Asiacrypt 2016

Asiacrypt was held in Hanoi this year and was extremely well organised. There were quite a few papers about elliptic curves, and related areas such as post-quantum cryptography. It is worth noting that the talks were all streamed online and should eventually be able to be viewed on the IACR youtube channel.

The three invited talks were:

  • Nadia Heninger “The Reality of Cryptographic Deployments on the Internet”.

    Nadia described several bad implementations of finite field Diffie-Hellman key exchange, surveying work of several recent papers by many authors. She commented that finite field Diffie-Hellman is prevalent in practice partly due to concerns that elliptic curves might have US government trapdoors.

  • Hoeteck Wee “Advances in Functional Encryption”

    Hoeteck gave a wonderfully clear overview of functional encryption.

  • Neal Koblitz “Cryptography in Vietnam in the French and American Wars”

    Neal gave a fascinating historical talk, based on recent research by himself, the general chair Hieu Phan and others, and drawing on historical resources from museums in Hanoi and the writings of historians and former government employees. Neal emphasized the mathematical and cryptographical ingenuity of the Vietnamese people, as well as powerfully evoking the horrors of war and the heroism of certain individuals (both Vietnamese and American).

The best paper award went to Ilaria Chillotti, Nicolas Gama, Mariya Georgieva and Malika Izabachène for “Faster Fully Homomorphic Encryption: Bootstrapping in less than 0.1 Seconds”, which shows that homomorphic encryption (in this case the GSW scheme with packed ciphertexts, together with a bunch of clever new ideas) is gradually becoming closer to practicality. Here is a photo of the best paper award authors with the two program chairs (Tsyoshi Takagi on the left and Jung Hee Cheon on the right).

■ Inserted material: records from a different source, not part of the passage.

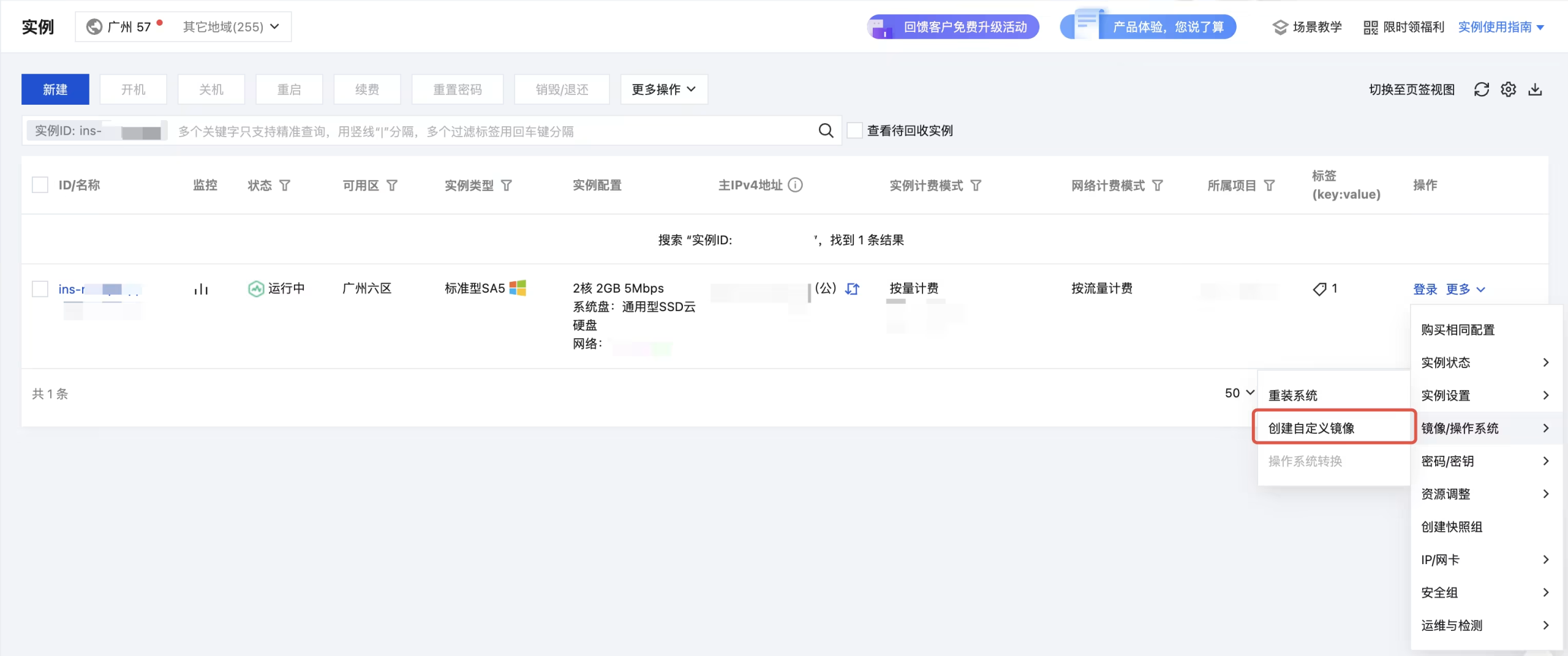The height and width of the screenshot is (656, 1568).
Task: Expand the 其它地域(255) region dropdown
Action: tap(231, 27)
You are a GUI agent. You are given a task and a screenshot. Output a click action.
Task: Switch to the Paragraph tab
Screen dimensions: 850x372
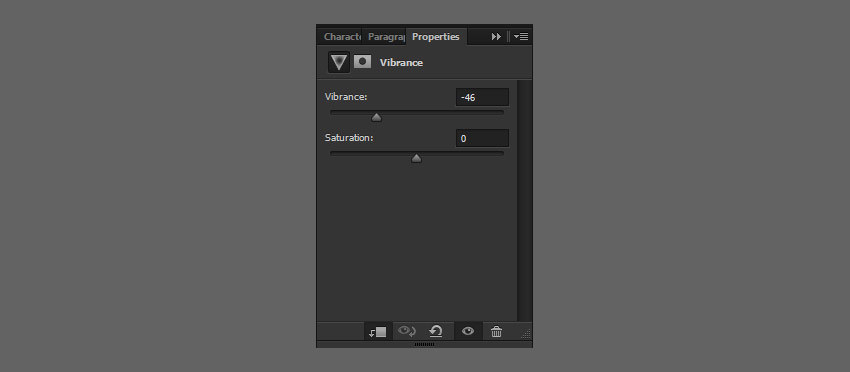385,37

Some papers related to discrete logarithms and elliptic curves included:

  • Palash Sarkar and Shashank Singh “A General Polynomial Selection Method and New Asymptotic Complexities for the Tower Number Field Sieve Algorithm”.

    This work is relevant for assessing the security of pairing based cryptography, more details on this application can be found here.

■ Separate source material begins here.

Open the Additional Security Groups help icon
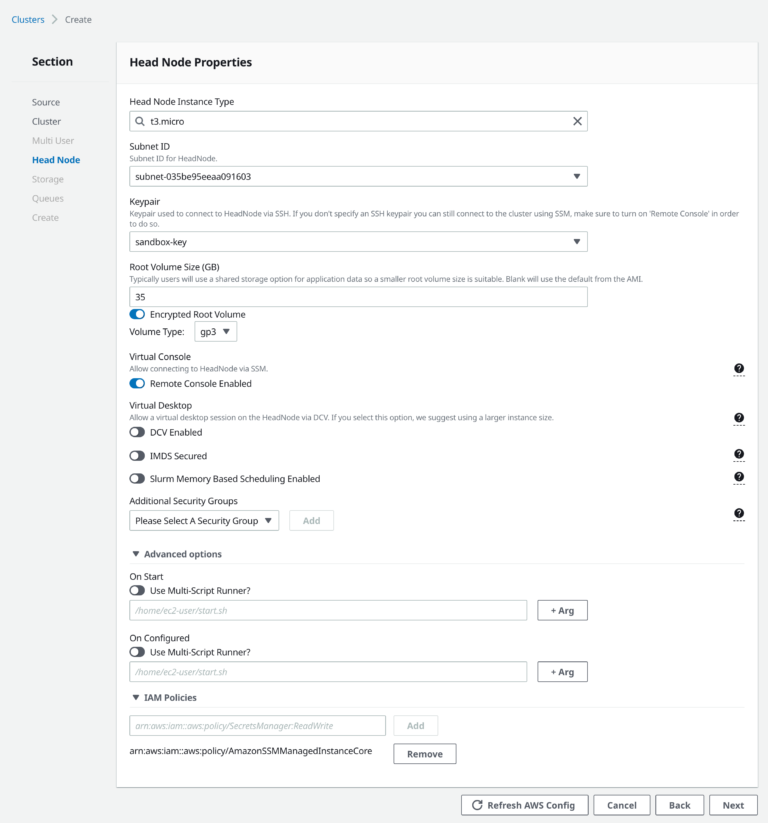This screenshot has width=768, height=823. click(x=739, y=513)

  • Steven D. Galbraith, Christophe Petit, Barak Shani and Yan Bo Ti “On the Security of Supersingular Isogeny Cryptosystems”

    The paper contains several results about the (potentially post-quantum) isogeny-based key exchange and encryption protocols of De Feo, Jao and Plut.

  • There was an entire session about ABE and IBE, containing papers that use pairings:
    • Nuttapong Attrapadung “Dual System Encryption Framework in Prime-Order Groups via Computational Pair Encodings”
    • Junqing Gong, Xiaolei Dong, Jie Chen and Zhenfu Cao “Efficient IBE with Tight Reduction to Standard Assumption in the Multi-challenge Setting”
    • Melissa Chase, Mary Maller and Sarah Meiklejohn “Déjà Q All Over Again: Tighter and Broader Reductions of q-Type Assumptions”
    • Shuichi Katsumata and Shota Yamada “Partitioning via Non-Linear Polynomial Functions: More Compact IBEs from Ideal Lattices and Bilinear Maps”

  • Paz Morillo, Carla Ràfols and Jorge L. Villar “The Kernel Matrix Diffie-Hellman Assumption”

    This talk is about relations between variants of the Diffie-Hellman problem.

  • Ted Chinburg, Brett Hemenway, Nadia Heninger and Zachary Scherr “Cryptographic applications of capacity theory: On the optimality of Coppersmith’s method for univariate polynomials”

    Ted Chinburg delivered a clear and interesting survey of “capacity theory” (a branch of arithmetic geometry/algebraic number theory) that is relevant to the analysis of Coppersmith’s technique for finding small solutions to polynomial equations. The authors hope these ideas will be useful in other contexts in cryptography/cryptanalysis.

Regarding the increased focus on post-quantum crypto there were talks on multivariate crypto (more efficient Multi-quadratic-polynomial signatures), lattices (Vadim Lyubashevsky presented a result about signatures based on ring-SIS in *any* ring and urged the audience to work on a much harder but more interesting problem relating to LWE in any ring) and code-based crypto (an adaptive attack on a decoding algorithm).

The rump session was chaired by me, and was thankfully short. The best and most entertaining talk was given by Pierre Karpman and Jerome Plut. The social activities included a Water Puppet show and a Vietnamese banquet with traditional music.